In the data that follows, find the line with "Task: Click the edit"; transcribe it, every later line up to the one with "Task: Open a new browser tab", and that line as well, exactly and with no others.

#### Data shown:
==================================================
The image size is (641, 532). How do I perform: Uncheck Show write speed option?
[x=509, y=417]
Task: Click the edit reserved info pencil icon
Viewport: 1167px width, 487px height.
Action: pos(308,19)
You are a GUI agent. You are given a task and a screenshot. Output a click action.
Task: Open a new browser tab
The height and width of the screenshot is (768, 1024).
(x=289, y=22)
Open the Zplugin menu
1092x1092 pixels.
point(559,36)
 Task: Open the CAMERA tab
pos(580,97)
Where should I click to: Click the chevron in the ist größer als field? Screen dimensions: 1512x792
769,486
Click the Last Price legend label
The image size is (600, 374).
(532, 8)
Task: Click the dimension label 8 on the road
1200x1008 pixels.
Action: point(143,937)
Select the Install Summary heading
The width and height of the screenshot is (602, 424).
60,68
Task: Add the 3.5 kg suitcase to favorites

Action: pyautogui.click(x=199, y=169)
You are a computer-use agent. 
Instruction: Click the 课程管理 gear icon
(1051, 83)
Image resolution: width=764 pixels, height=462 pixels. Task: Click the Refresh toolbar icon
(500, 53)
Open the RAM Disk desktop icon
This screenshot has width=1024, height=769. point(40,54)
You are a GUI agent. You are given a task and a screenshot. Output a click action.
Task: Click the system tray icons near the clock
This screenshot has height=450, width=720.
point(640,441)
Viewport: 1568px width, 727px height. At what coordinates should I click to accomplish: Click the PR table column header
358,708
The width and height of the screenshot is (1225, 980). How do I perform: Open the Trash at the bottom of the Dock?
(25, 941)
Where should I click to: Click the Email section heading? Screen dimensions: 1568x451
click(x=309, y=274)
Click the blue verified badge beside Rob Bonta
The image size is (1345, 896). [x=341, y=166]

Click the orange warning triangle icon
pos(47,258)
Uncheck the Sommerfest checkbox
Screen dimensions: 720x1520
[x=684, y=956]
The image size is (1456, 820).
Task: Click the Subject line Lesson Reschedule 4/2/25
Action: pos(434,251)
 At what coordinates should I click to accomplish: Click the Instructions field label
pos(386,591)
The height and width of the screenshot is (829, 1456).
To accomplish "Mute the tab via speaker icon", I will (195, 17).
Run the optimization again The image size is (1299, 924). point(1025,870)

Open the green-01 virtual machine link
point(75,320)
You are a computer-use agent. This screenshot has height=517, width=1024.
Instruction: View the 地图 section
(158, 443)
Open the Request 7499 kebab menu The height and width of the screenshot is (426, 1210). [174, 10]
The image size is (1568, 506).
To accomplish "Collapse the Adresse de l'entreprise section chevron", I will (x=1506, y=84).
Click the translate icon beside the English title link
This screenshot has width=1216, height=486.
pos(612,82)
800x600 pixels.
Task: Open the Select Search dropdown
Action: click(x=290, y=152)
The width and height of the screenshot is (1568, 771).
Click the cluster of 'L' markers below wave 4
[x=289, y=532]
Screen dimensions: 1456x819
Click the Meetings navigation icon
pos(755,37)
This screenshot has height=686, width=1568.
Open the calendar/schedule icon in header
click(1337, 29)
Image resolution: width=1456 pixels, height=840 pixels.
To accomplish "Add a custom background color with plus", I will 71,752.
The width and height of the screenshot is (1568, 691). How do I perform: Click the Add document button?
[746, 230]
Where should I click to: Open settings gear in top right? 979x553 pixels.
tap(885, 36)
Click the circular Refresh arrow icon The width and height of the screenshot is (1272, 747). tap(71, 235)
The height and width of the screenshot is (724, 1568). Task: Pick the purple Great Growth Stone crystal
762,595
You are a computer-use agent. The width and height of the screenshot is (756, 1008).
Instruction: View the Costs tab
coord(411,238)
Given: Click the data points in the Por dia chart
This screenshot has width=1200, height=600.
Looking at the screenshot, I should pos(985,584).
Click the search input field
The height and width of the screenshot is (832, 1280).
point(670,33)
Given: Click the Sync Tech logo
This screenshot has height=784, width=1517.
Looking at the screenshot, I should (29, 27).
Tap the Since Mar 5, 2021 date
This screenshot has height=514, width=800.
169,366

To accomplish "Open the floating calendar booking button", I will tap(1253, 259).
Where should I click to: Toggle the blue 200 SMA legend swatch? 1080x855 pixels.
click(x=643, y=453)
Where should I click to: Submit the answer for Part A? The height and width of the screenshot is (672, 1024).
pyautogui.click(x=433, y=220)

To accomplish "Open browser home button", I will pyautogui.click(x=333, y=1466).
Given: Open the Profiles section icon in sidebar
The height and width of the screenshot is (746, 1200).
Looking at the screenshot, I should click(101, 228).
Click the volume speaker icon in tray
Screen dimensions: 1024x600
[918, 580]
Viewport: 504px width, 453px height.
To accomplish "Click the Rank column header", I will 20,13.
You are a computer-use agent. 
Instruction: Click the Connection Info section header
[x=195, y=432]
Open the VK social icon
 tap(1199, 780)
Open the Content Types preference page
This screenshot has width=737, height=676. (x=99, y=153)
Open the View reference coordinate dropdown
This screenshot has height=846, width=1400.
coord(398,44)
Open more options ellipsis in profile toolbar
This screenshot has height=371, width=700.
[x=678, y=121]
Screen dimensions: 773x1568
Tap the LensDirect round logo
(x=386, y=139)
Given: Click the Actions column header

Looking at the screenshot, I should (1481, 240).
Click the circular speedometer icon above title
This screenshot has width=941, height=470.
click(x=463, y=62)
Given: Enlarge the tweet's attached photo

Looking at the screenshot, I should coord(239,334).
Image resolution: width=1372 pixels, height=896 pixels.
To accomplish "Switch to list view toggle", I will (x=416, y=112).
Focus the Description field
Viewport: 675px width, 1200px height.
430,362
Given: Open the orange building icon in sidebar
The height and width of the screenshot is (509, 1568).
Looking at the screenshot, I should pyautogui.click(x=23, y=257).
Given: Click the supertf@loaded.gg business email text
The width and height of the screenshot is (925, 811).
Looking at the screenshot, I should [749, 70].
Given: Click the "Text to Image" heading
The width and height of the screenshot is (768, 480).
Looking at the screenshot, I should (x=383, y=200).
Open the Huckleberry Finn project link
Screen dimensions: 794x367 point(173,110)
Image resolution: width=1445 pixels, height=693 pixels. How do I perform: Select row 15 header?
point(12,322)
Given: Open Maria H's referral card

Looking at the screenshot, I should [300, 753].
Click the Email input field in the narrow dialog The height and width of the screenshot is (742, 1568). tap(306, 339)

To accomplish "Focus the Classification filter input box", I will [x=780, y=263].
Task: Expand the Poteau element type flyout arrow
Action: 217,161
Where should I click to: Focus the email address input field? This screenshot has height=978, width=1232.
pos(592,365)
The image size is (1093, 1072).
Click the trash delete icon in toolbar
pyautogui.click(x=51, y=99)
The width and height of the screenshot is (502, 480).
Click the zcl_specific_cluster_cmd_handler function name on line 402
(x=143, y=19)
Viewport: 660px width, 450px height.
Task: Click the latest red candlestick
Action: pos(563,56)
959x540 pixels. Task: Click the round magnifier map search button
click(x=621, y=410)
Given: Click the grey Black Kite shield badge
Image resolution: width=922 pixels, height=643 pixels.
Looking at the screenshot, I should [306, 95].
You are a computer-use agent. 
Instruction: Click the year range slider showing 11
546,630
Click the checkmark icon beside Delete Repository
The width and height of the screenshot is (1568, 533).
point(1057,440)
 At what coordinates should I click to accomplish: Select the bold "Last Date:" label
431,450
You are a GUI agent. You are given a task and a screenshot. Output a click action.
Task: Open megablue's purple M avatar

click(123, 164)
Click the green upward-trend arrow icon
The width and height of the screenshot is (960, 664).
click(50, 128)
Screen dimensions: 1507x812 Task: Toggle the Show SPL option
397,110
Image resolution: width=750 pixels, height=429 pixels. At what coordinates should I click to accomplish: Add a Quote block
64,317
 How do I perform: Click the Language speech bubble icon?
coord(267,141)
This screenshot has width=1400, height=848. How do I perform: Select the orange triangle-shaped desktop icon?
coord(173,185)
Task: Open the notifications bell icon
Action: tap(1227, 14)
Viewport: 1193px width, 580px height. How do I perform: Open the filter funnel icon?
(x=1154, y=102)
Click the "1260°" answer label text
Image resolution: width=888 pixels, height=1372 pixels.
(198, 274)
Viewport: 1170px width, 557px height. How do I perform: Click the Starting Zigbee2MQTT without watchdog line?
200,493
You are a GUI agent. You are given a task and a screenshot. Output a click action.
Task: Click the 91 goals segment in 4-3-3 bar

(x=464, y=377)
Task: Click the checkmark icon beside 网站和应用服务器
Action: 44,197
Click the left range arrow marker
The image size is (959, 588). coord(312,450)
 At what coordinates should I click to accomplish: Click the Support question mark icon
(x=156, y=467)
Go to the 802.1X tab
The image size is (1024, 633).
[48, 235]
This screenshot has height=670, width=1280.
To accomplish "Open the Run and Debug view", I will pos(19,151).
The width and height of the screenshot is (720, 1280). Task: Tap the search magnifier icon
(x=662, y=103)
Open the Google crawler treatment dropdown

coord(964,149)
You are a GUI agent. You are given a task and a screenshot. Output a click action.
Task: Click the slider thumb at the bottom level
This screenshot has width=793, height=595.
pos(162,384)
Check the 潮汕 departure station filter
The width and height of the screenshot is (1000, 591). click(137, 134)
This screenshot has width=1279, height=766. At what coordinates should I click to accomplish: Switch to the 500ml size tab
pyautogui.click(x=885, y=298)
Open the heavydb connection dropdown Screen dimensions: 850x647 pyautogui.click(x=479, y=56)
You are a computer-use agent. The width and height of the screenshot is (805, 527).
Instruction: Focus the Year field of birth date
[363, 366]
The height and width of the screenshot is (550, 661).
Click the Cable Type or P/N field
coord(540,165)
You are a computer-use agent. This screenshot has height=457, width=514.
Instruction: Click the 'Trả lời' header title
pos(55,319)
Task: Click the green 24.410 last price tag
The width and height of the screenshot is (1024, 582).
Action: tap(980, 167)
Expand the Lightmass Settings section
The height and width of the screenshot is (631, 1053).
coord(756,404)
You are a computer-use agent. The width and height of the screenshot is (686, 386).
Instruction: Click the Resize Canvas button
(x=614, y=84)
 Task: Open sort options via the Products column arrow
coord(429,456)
==================================================
#### Worked solution:
Task: Click the edit reserved info pencil icon
Viewport: 1167px width, 487px height.
Action: pos(308,19)
You are a GUI agent. You are given a task and a screenshot. Output a click action.
Task: Open a new browser tab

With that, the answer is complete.